Zdaniem niemieckiego ministra Europa musi być dla USA równym partnerem, nie tylko w relacjach gospodarczych, ale również pod względem sprawiedliwego podziału obciążeń w NATO.
Lindner wyraził zaniepokojenie tym, że decydenci instytucji Unii Europejskiej chcą iść w ślady USA i zwiększać subwencje "na niemal wszystko". - Musimy zapobiec wyścigowi subwencji, na który nas nie stać - mówił Lidnder podczas Światowego Forum Ekonomicznego w Davos. Zastanawiał się też, czy następna administracja USA będzie w stanie utrzymać wysoki poziom wsparcia dla gospodarki w dłuższej perspektywie.
"Niemcy potrzebują porządnej kawy"
Lindner odniósł się też do słabych prognoz rozwoju niemieckiej gospodarki. - Niemcy potrzebują teraz porządnej filiżanki kawy, czyli reform strukturalnych – podkreślił. - Rok 2023 był wezwaniem do działania – zaznaczył, wyjaśniając, że wyzwania, przed którymi stoi jego kraj obejmują rozwój sztucznej inteligencji i zagrożenie podziałami w światowej gospodarce.

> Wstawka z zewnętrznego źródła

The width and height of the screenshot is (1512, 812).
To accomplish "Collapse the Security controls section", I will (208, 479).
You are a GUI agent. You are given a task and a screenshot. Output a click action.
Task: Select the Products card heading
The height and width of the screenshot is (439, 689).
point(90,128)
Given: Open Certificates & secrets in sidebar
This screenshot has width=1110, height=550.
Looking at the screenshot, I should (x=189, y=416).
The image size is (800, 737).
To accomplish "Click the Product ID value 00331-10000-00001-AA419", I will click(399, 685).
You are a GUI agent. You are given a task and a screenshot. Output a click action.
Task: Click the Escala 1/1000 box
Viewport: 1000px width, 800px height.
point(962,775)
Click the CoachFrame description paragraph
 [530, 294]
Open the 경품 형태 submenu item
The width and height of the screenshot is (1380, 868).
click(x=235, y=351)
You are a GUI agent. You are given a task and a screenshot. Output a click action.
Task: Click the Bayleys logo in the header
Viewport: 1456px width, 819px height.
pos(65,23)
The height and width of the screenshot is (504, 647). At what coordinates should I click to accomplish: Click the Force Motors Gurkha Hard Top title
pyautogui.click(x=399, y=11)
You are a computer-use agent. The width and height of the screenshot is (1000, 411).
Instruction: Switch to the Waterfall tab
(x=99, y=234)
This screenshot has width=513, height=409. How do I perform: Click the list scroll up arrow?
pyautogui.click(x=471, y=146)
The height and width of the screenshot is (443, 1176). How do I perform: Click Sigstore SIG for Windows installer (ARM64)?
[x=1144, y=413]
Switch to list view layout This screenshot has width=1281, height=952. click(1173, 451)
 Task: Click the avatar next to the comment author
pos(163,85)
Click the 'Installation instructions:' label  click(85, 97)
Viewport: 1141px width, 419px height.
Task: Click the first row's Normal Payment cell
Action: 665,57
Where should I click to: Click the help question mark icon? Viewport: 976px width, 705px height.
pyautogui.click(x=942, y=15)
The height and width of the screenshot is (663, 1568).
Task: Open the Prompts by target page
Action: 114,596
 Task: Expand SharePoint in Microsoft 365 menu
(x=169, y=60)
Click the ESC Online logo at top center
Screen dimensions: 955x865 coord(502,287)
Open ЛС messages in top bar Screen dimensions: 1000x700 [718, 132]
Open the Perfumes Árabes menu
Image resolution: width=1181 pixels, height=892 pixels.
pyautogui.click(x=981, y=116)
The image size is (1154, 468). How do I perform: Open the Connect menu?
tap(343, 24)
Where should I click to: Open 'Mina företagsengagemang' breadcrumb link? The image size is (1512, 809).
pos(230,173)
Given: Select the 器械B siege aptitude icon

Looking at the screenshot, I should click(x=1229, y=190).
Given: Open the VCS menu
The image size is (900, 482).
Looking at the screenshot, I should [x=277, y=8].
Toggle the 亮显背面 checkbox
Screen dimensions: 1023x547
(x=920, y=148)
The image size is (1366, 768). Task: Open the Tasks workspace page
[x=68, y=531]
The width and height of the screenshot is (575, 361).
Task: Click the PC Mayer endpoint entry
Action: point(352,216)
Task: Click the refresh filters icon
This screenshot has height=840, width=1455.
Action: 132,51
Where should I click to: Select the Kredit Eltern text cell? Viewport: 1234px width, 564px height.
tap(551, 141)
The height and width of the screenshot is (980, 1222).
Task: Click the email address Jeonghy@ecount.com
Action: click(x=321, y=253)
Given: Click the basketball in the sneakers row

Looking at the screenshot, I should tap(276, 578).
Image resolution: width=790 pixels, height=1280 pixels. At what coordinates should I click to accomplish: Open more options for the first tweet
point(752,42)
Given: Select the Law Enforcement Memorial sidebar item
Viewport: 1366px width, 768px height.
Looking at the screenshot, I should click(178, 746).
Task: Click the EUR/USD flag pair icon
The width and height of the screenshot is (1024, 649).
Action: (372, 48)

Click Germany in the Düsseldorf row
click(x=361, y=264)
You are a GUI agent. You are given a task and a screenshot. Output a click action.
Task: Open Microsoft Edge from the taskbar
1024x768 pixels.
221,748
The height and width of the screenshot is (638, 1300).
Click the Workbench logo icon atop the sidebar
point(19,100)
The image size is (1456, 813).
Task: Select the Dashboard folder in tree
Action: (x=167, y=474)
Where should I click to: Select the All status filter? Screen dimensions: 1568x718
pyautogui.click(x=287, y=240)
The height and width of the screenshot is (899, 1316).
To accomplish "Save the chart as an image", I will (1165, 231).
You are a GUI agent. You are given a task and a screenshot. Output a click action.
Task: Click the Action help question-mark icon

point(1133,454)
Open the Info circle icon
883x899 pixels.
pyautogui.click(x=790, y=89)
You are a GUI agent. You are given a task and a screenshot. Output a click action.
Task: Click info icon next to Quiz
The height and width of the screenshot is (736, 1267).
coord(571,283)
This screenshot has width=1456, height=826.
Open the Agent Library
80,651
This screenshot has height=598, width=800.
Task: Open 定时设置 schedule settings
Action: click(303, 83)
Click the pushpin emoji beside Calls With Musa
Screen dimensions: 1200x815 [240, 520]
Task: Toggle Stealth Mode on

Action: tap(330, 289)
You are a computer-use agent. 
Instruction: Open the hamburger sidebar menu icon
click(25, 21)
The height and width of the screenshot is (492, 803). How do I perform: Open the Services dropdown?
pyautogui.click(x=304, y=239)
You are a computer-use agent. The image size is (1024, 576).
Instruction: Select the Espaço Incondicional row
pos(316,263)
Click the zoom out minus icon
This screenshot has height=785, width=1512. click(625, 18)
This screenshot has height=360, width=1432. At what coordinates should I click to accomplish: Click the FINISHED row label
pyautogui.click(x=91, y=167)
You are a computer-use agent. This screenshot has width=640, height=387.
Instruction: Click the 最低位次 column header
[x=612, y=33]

Jak przypomniał Reuters, niemiecka gospodarka, największa w strefie euro, skurczyła się w ubiegłym roku o 0,3 proc. w wyniku utrzymującej się inflacji, wysokich cen energii i słabego popytu zagranicznego. - Można jednak w średnim okresie spodziewać się wyższego poziomu wzrostu gospodarczego w Niemczech – ocenił w komentarzu dla Reutersa Lindner.
Trump nie chce dać Bidenowi politycznego zwycięstwa
Z kolei Donald Trump naciska na republikańskich polityków w amerykańskim Kongresie, by odrzucili negocjowaną w Senacie ustawę, łączącą restrykcyjne reformy imigracyjne oraz środki na fundusze dla Ukrainy, Izraela i Tajwanu - podają amerykańskie media.
Choć Republikanie uzależniali zgodę na pomoc dla Ukrainy od zgody Demokratów na restrykcje na granicy, to w miarę posuwania się rozmów naprzód i ustępstw ze strony Demokratów, republikańscy kongresmeni coraz głośniej sygnalizowali, że odrzucą negocjowany kompromis. Jak donosi m.in. CNN i portal Hill, jest to efekt presji, jaką za kulisami były prezydent wywiera na polityków partii.
Trump ma przekonywać, by nie dawać Joe Bidenowi politycznego zwycięstwa w roku wyborczym, zwłaszcza że kwestia kryzysu na granicy jest głównym argumentem używanym przez Republikanów przeciwko prezydentowi w kampanii wyborczej.